Magic Items and Dungeon World

It’s time for another edition of Tabletop Tuesday! Except, you know, it’s Sunday evening. It’s been a long day and I’ve still got an Inktober to get done (and apparently it literally has to be in ink), so I figured I’d keep today’s post short and sweet.

No RPG is complete without some cool, magical stuff to get your hands on. After a long dungeon delve, you want to have something unique and awesome to show for it.  In Dungeon World, magic items work in a pretty fun and unique way. They don’t necessarily have strictly mechanical effects. If you’re used to Dungeons and Dragons, it’s not uncommon to have a magic item such as “Longsword +3,” which is a sword with +3 to accuracy and damage. In Dungeon World, things don’t work that way. Weapons that give a flat plus aren’t magical in some way – they’re just well-crafted.

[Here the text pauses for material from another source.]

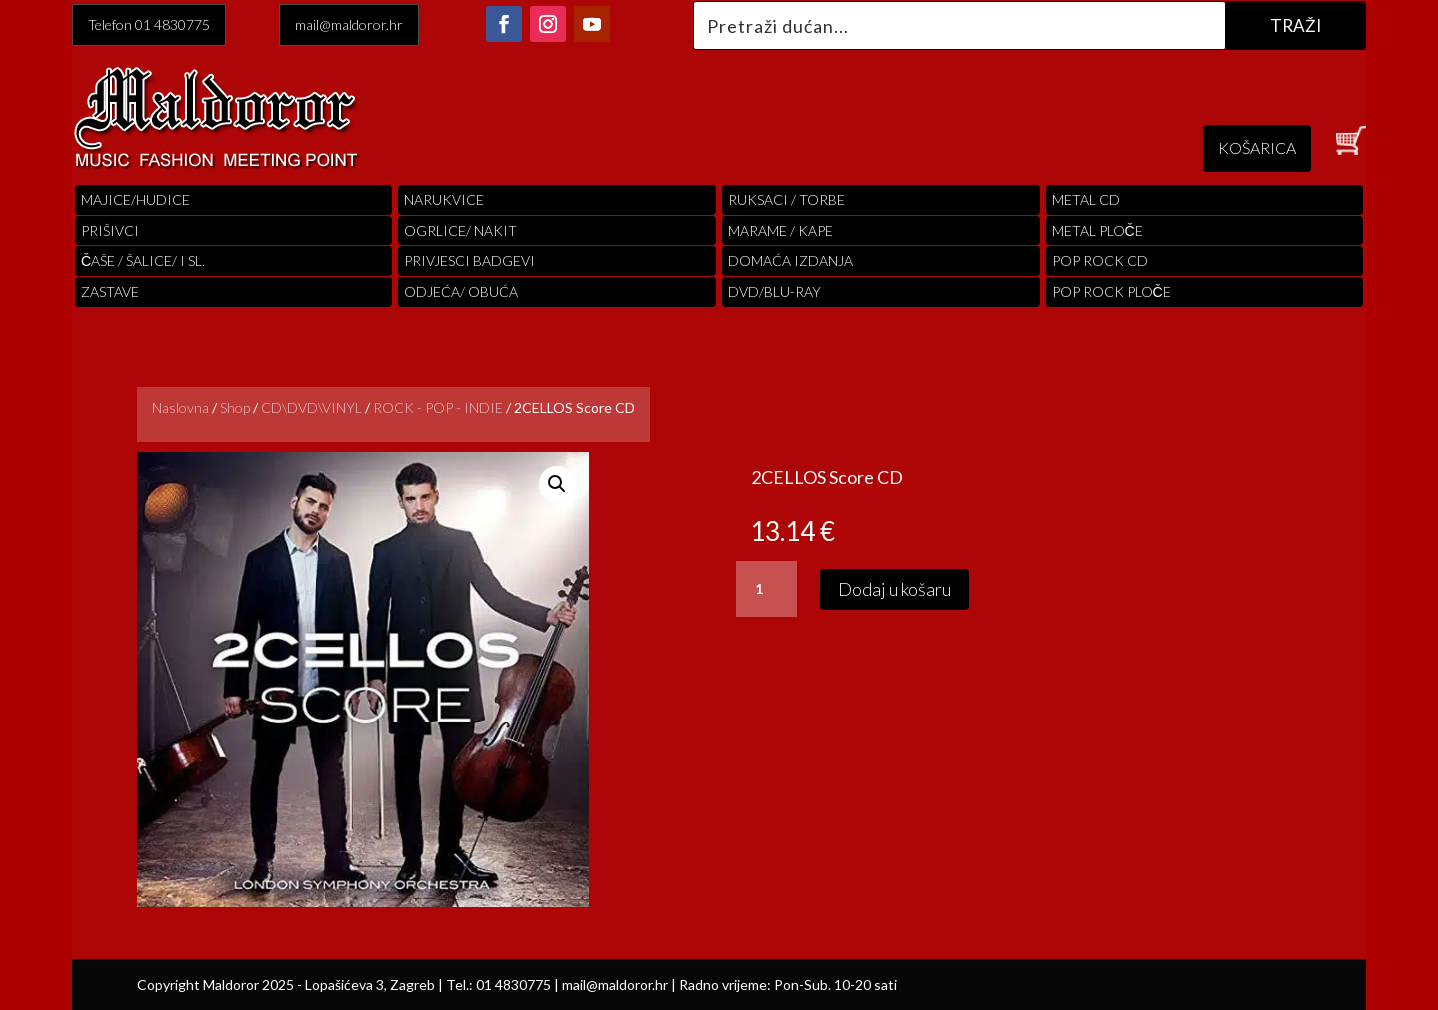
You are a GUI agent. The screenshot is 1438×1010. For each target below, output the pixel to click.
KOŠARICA (1257, 147)
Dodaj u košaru (894, 589)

Instead, the Dungeon World book gives some examples of magic items that have interesting fictional effects not limited to mechanical rules. One example is Ned’s Head, which can answer the question “Who has it in for me?” once per night. Or there’s the Sword of Argo-Thaan, which in the hands of a Good paladin will increase their damage by one size and unlock every paladin move. These items have unique effects that aren’t limited by the “rules” of Dungeon World.

I really like this system of making magic items, and it’s fun to design them for my own games. So I figured it might be fun to share some of my own magic items with you, adventurers. Let’s get started!

Inverse Candle
This is one of the first magic items I ever made, and it’s a simple one that’s really easy to incorporate into your game. It works like this:
“A magical candle accidentally invented by a bumbling wizard. It has an unusual spell placed upon it where, when lit, it blackens the room with magical darkness that cannot be pierced by any natural light. While this can be quite frustrating when one assumes it is a normal candle, it can have some advantages when used in full knowledge of its power. The wax melts like any ordinary candle, and so the candle has a limited lifespan. Once used up, it’s gone for good.”
There are lots of fun ways for players to learn how the candle works. Perhaps they light it thinking it’s a normal candle only to find themselves standing in a dark room. Maybe a villain will light the candle and use it to escape. Maybe a room is already affected by the candle and the players will stumble around awkwardly trying to find the source of the darkness while enemies move in on them. No matter what, once the players know how the candle works they can absolutely use it to their advantage.

Algernon’s Powder
I originally called this item “Tongue Powder” but I decided it needed a much better name and went with this instead. The effects are inspired by the phrase “on the tip of my tongue,” and it works like this:
“A small jar of blueish powder with a sour taste. A conveniently-placed label instructs you exactly when to use the powder. It reads as follows: “when knowledge lies just out of reach, dip your finger into the powder and place it upon the tip of your tongue.” When you Spout Lore and you use Algernon’s Powder, mark off one use and succeed as if you rolled a 10+. Your tongue will stay blue for a day or so after each use.”
This is a fun item that nevertheless has a very useful benefit. Spout Lore is a useful move with particular helpful effects on a 10+, and Algernon’s Powder allows you to tap into that instantly.

Shrieking Arrow
This magical arrow is one I invented based on a legitimate thought I had in my real life one day: “it’s too bad my stuff doesn’t all have some kind of alarm so I can find it when it’s missing.” That idea led to this idea:
“1 ammo, 0 weight
You ever lose something and wish it could make noise until you found it? That’s the principle behind the Shrieking Arrow. The arrow can never break, and as long as it is free from a quiver, it emits a high-pitched shriek that’s also painfully loud. This makes the arrow quite easy to find and reclaim, and the shrieking can even frighten enemies. Of course, until the arrow is reclaimed and sheathed, the sound can be pretty obnoxious. And forget about making a stealthy shot…”
I love this item because it’s goofy but does have some practical purposes. Looting it could be a really interesting experience, or consider giving it to a villainous archer for a particularly annoying opponent.

I hope you enjoyed this quick look into some of the magical items I have created. As I post some of the custom classes I’m creating over the course of the month, I plan to include a few more magical items as well. So that’s something to look forward to in the coming weeks!